## [Excerpted text]
━━━━━━━━━━━━━━━━━━━━━━━━━━━━━━

Frank S. Page, the Executive Committee’s president, set forth the CP reallocation by noting to EC members, “We are blessed this year to receive more than we needed for our budget. We praise God for that. So we’re asking that of the overage, $1.25 million go to disaster relief.
 
“But of the Executive Committee’s overage, we’re giving 100 percent of that overage to disaster relief through the IMB,” Page said of the recommendation, adding that it’s important that Southern Baptists be “proactive, take a stand and say, ‘We want to bless those who are hurting in this difficult time.’”
 
The Executive Committee actions, approved unanimously acting ad interim on behalf of the Southern Baptist Convention, parallel those taken by the EC after Hurricane Katrina’s devastation of New Orleans, including New Orleans Baptist Theological Seminary and the Mississippi Gulf Coast in 2005.
 
The $1.25 million CP reallocation to NAMB’s Send Relief and the reallocation to the IMB from the Executive Committee are “a good starting place,” Page said, in an overage that could reach $8 million by the close of the fiscal year on Sept. 30. Beyond the $1.25 million reallocation, the remainder of the CP overage will be distributed to the SBC entities according to the standing CP allocation percentages, with Page noting that each entity will have the opportunity “to give even more” for Southern Baptists’ relief work in the disaster zones.

━━━━━━━━━━━━━━━━━━━━━━━━━━━━━━

(Collected data)
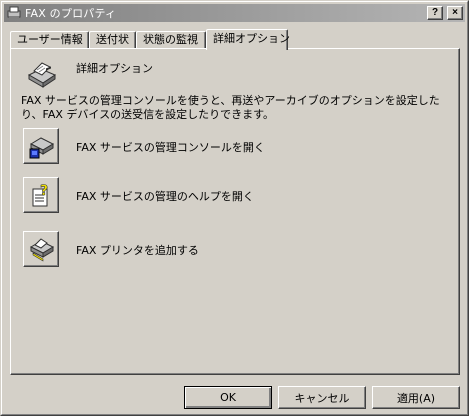 The image size is (469, 416). What do you see at coordinates (248, 40) in the screenshot?
I see `tab-advanced-options: 詳細オプション` at bounding box center [248, 40].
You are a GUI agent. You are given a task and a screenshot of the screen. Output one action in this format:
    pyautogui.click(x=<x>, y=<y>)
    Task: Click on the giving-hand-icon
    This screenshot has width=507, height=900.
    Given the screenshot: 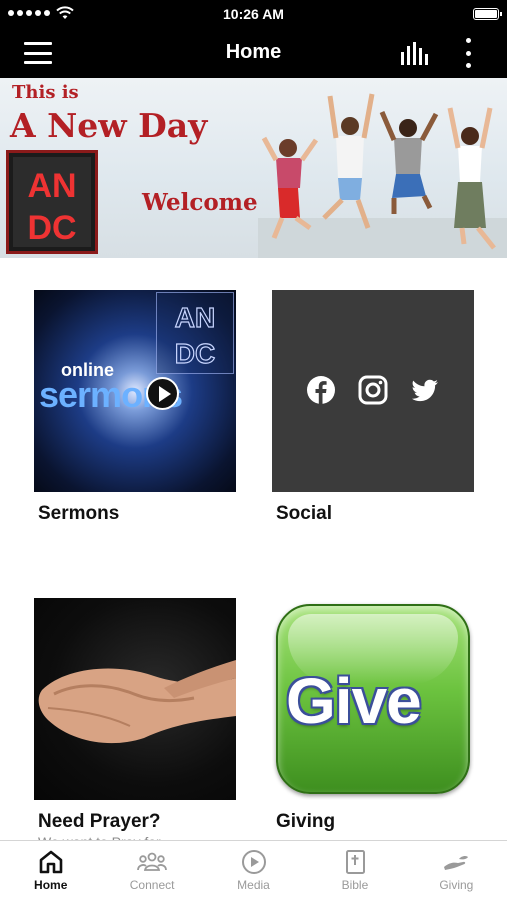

━━━━━━━━━━━━━━━━━━━━━━━━━━━━━━

## [Parts of the exercise]
• 1. In the article on the Executive Committee's disaster relief reallocation, on what date does the fiscal year close?
• 2. Echo the disaster relief article from "The Executive Committee actions, approved" up to and including "Coast in 2005.".
• 3. Carry on the article about the Executive Committee's disaster relief reallocation from where it stops.

## [Responses]
• 1. Sept. 30

• 2.
The Executive Committee actions, approved unanimously acting ad interim on behalf of the Southern Baptist Convention, parallel those taken by the EC after Hurricane Katrina’s devastation of New Orleans, including New Orleans Baptist Theological Seminary and the Mississippi Gulf Coast in 2005.

• 3.
In a time of prayer stemming from the EC’s call for prevailing intercessory prayer, Page prayed for its overall intent to stir Christians to a vibrant faith amid the nation’s woes. Regarding the hurricanes, he prayed, “There are men, women, boys and girls now in Texas, Louisiana, Florida, the Caribbean, who didn’t know what their lives were going to be like a month ago. But now they find themselves in extreme stress and anxiety, wondering where the next meal will come from, wondering where they will spend the night. So Father, in this time of extremeness, we pray for Your hand of comfort. We pray, God, that God’s people would rise up to minister like never before.”
 
Page, in comments to Baptist Press (BP), voiced gratitude to the officers and members of the Executive Committee for the CP reallocation, describing it as “a strong stance to minister to hurting persons in the many disasters that have recently befallen our nation and world.”
 
“It is imperative,” he reiterated, “that we be proactive and set a good example of ministering to these persons whose lives have been forever altered.”
 
On Sept. 20, Hurricane Maria was a Category 4 storm inflicting unprecedented damage on Puerto Rico. Harvey began its rampage of record rainfall and sweeping flooding in Houston, south Texas and southwest Louisiana on Aug. 25 followed by Irma’s onslaught on Florida on Sept. 10.
 
Kevin Ezell, president of the North American Mission Board, noted that the CP reallocation underscores that “Southern Baptists have a history of ministering to and providing for disaster survivors in their greatest hour of need. I am grateful to the members of the SBC Executive Committee for taking this action, which will help us serve even more people who have been through such tragedy. And I want to thank Southern Baptists whose generosity in giving makes this possible.”
 
IMB President David Platt said he is “deeply grateful to Southern Baptists for their generous giving through the Cooperative Program in a way that has led to opportunities for increased giving to disaster relief.”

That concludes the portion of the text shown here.